Common Types of Benign Soft Tissue Tumors:

  • Lipoma
  • Atypical lipomatous tumor
  • Nodular fasciitis
  • Myositis ossificans
  • Elastofibroma
  • Desmoid tumor
  • Tenosynovial giant cell tumor
  • Pigmented villonodular synovitis (PVNS)
  • Hemangioma/vascular malformation
  • Schwannoma
  • Neurofibroma
  • Intramuscular myxoma

Diagnostic Studies and Tests:

MRI is the imaging study of choice for most soft tissue masses. Some soft tissue tumors such as lipomas can be diagnosed on MRI scans. However, most soft tissue tumors on MRI are non-diagnostic and require biopsy for definitive diagnosis. Typically, an image guided core needle biopsy is utilized to obtain tissue for pathologic analysis and diagnosis.  Once a diagnosis is obtained, the case is reviewed at the Parkview Cancer Institute’s Multidisciplinary Sarcoma & Musculoskeletal Tumor Conference by our dedicated Sarcoma Care Team to develop a personalized treatment plan.

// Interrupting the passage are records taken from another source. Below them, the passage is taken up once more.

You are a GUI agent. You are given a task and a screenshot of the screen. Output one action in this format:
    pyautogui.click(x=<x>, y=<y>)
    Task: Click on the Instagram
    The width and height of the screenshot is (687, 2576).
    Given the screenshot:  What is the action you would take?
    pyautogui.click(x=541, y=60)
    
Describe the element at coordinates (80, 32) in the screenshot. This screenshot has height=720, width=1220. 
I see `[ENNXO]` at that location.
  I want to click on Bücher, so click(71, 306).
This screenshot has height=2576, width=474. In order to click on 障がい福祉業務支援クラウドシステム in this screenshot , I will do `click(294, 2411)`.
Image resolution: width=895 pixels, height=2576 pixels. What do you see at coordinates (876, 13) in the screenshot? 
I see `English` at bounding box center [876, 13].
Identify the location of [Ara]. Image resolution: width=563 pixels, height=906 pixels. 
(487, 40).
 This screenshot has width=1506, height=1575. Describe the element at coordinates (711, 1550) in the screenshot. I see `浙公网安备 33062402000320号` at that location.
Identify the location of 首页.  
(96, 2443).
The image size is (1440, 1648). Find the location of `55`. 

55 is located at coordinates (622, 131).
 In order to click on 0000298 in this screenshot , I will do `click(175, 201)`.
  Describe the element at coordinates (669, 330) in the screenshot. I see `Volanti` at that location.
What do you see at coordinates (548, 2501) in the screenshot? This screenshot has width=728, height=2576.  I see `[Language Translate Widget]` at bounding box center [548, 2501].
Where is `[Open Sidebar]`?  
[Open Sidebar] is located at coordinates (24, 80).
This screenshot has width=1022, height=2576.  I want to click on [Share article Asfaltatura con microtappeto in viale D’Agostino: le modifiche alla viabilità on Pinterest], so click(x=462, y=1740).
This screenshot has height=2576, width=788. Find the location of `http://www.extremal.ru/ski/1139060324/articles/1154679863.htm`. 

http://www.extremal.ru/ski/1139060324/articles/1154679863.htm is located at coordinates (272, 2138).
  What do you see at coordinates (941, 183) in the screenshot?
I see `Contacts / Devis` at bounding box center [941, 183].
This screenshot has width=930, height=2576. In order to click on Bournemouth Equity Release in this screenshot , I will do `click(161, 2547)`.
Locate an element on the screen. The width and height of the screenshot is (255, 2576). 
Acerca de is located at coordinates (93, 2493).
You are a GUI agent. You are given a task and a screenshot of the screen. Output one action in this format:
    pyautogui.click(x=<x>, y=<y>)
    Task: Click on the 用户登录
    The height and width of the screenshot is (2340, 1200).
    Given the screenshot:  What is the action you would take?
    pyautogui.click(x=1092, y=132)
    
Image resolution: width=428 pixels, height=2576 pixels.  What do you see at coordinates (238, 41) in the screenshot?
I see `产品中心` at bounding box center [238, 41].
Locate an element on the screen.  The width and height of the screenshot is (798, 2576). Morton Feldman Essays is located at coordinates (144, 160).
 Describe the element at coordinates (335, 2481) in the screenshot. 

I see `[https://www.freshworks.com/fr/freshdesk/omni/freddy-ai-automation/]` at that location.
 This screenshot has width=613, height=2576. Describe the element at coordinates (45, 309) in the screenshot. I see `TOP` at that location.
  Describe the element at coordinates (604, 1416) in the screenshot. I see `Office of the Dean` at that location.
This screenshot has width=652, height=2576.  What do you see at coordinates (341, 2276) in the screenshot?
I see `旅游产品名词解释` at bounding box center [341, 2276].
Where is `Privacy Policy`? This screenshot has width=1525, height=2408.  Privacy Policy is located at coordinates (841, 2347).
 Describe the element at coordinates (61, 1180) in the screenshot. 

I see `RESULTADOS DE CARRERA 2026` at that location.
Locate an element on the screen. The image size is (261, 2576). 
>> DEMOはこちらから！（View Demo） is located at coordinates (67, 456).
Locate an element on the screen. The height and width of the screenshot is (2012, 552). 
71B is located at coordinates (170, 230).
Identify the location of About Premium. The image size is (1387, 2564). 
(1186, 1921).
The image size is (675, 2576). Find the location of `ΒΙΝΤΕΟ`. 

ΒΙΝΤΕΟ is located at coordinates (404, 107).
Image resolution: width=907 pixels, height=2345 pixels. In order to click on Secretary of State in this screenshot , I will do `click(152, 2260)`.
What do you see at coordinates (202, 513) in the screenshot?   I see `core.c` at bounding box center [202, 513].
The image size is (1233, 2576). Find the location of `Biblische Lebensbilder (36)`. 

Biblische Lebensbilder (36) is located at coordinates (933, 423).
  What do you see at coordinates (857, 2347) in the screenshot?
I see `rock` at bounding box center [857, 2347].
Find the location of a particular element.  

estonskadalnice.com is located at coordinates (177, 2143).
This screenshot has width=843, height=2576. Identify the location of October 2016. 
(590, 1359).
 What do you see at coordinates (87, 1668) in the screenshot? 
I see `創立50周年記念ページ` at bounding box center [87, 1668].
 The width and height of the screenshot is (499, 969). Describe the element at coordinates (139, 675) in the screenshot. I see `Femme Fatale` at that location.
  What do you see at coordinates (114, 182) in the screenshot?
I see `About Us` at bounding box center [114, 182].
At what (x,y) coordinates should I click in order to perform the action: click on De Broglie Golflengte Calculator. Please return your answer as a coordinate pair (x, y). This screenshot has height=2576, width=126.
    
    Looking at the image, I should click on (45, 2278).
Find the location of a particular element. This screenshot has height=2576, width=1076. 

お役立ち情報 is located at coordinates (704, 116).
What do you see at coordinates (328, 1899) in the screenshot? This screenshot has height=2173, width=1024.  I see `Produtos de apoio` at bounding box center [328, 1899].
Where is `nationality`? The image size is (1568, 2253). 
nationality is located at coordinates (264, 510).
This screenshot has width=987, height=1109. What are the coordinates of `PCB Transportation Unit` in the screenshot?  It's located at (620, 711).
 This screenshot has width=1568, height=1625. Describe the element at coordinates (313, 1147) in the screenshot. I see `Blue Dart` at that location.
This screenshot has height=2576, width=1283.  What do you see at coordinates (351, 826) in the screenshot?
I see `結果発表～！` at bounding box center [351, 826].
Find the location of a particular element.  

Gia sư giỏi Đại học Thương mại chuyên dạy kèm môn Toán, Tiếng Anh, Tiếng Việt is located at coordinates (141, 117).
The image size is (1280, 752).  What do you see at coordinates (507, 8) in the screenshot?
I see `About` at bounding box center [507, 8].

Treatment of Benign Soft Tissue Tumors:

Although treatment depends on the specific type of soft tissue tumor, in general these lesions are treated with surgical excision for symptomatic relief. Many benign soft tissue tumors have low local recurrence rates after surgical removal. However, certain types of soft tissue tumors are associated with higher rates of local recurrence. In certain clinical scenarios adjuvant therapies are utilized including chemotherapy, immunotherapy, or radiation. For example, desmid tumor, a locally aggressive benign tumor, can sometimes be stabilized with certain chemotherapeutic agents.